Faut-il se résoudre à ce que cela ne soit qu’un soubresaut que nous nous contenterons de fêter en remerciant les équipes pour ensuite reprendre tout comme avant ? Ou bien peut-on y voir un élément crucial à apporter au débat, un bien précieux révélé au grand jour qu’il convient de faire fructifier pour le bénéfice de tous ?
Face à la nouvelle «vague»
La psychiatrie publique fait déjà face à une nouvelle «vague» de besoins qui va aller croissante dans les prochains mois avec notamment les patients dont le suivi a été réduit pendant l’épidémie et dont l’état s’est dégradé, de nombreuses personnes qui ont souffert du confinement et du stress prolongé lié à l’épidémie, et surtout toutes celles qui vont souffrir des répercussions économiques et sociales de la crise inévitable dans tout le pays. Les dispositifs de soins, déjà saturés avant la crise, avec des listes d’attente dans de nombreuses structures, ne pourront faire face à cet afflux de besoins sans un véritable plan d’urgence, massif et profond.
Au-delà de la feuille de route pour la psychiatrie et la santé mentale dont il faut poursuivre la mise en œuvre, des mesures plus volontaristes, financières et structurelles, sont indispensables. Au plan budgétaire tout d’abord, un rattrapage des nombreuses années de sous-dotation est un impératif absolu, à hauteur d’au moins 5 % des financements annuels, afin de couvrir à la fois les besoins des structures existantes et ceux des nouveaux dispositifs à créer.
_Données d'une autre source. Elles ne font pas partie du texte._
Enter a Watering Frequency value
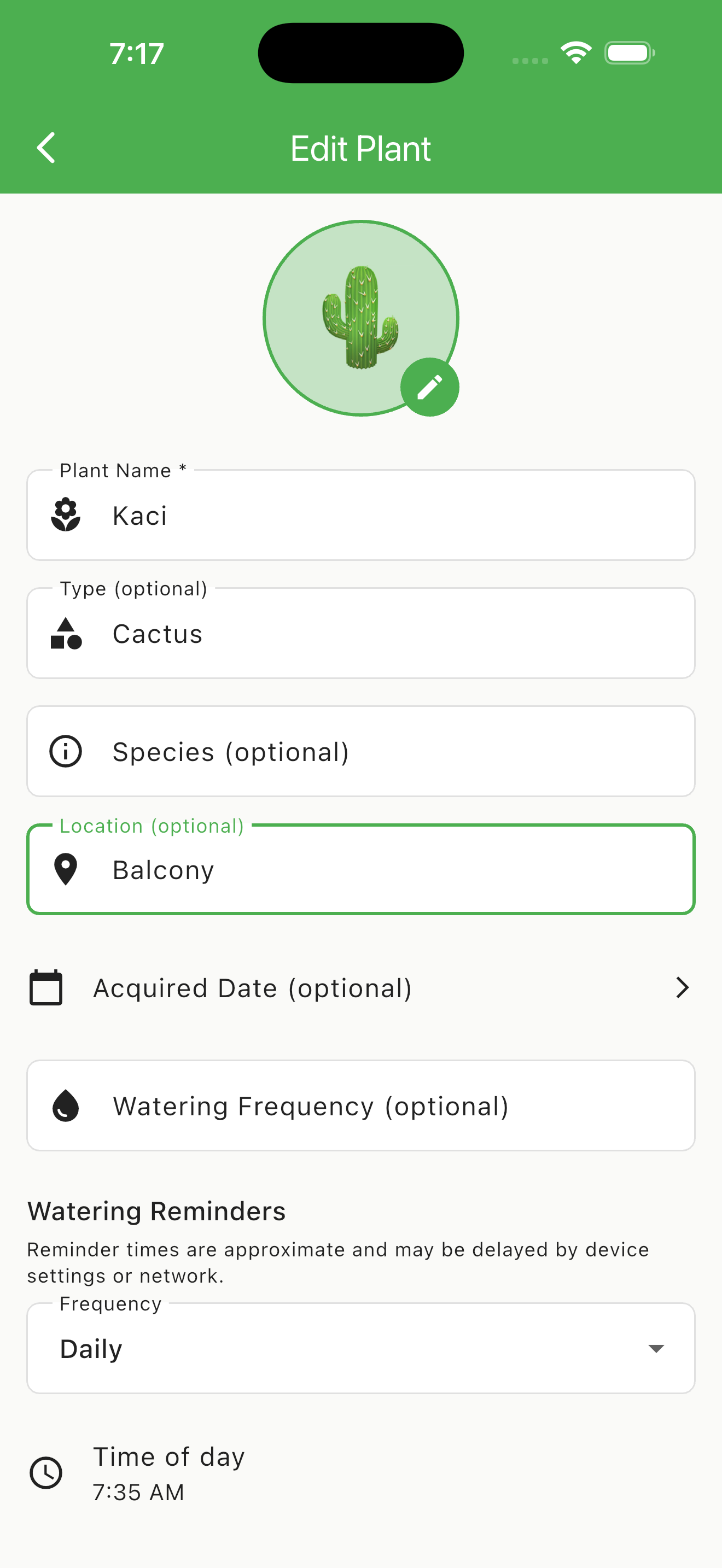This screenshot has height=1568, width=722. (389, 1106)
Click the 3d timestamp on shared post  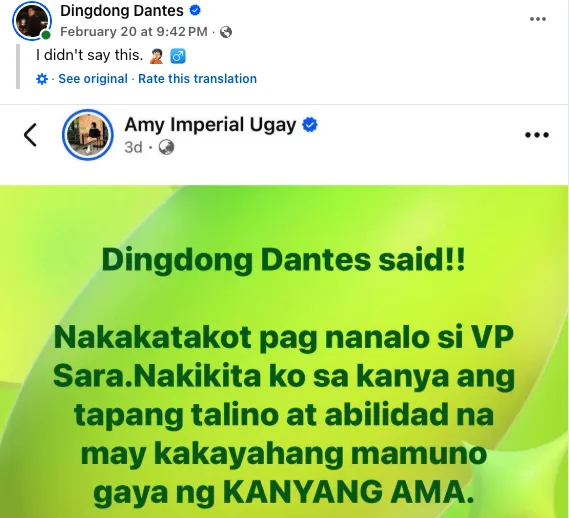click(x=133, y=148)
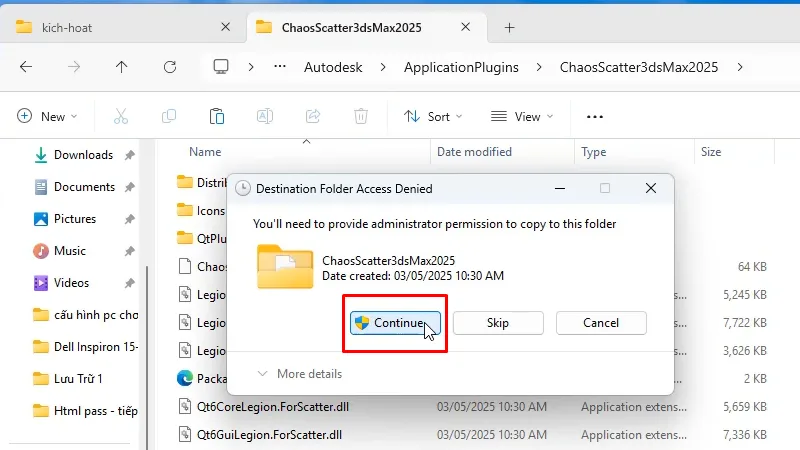Click Continue to grant admin permission
This screenshot has width=800, height=450.
395,323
La réforme des modalités de répartition enclenchée récemment apporte certes des innovations intéressantes, mais s’avère d’une très grande complexité et sans intérêt majeur si l’enveloppe totale à répartir n’évolue pas de manière plus significative.
Par ailleurs, des réformes organisationnelles doivent être mises en œuvre sans tarder pour éviter la fermeture de structure de soins menacées et asseoir des changements efficaces et durables de l’offre de soins, sur la base des ressources indispensables partout et qui ont été déjà largement listées par les innombrables rapports produits sur le sujet. Ces réformes doivent être pilotées à l’échelon de chaque territoire (environ 50 sur tout le pays, pouvant reprendre la cartographie des Projets territoriaux de santé mentale) avec une structuration opérationnelle forte et claire, sous la responsabilité d’un trio médecin-administratif-élu disposant de moyens et rendant compte pendant trois ans des actions menées. Cette cellule assurera la coordination de tous les acteurs en s’appuyant notamment sur des Conseils locaux de santé mentale généralisés et structurés, et sur les communautés psychiatriques de territoire quand elles existent, permettant l’implication et la complémentarité des missions des professionnels, usagers, associations et élus.
Sur le plan national, d’autres réformes de fond portées depuis des années par les acteurs doivent être enfin mises en œuvre: l’intégration des psychologues dans les professions de santé et le remboursement de leurs consultations, la reconnaissance des actes spécifiques des infirmiers libéraux, ou encore la définition de consultations majorées pour les médecins généralistes prenant en charge les troubles psychiques. Par ailleurs, un soutien fort à la recherche en psychiatrie et sa coordination par un institut national est le seul moyen d’améliorer durablement les conditions de l’innovation et du progrès dans un domaine qui touche, d’une manière ou d’une autre, plus d’un Français sur cinq au cours de sa vie.
Enfin, nous soutenons aussi pleinement les revendications portées par l’ensemble des personnels hospitaliers et leurs coordinations, en particulier sur la revalorisation des salaires et la refonte des gouvernances hospitalières, conditions de la survie de l’hôpital publique.
Tout cela est possible, à condition d’agir immédiatement et massivement, en s’appuyant sur le volontarisme et la solidarité déployés pendant la crise. Ce rendez-vous historique ne peut pas être manqué, il serait dramatique que la psychiatrie revienne à son état antérieur.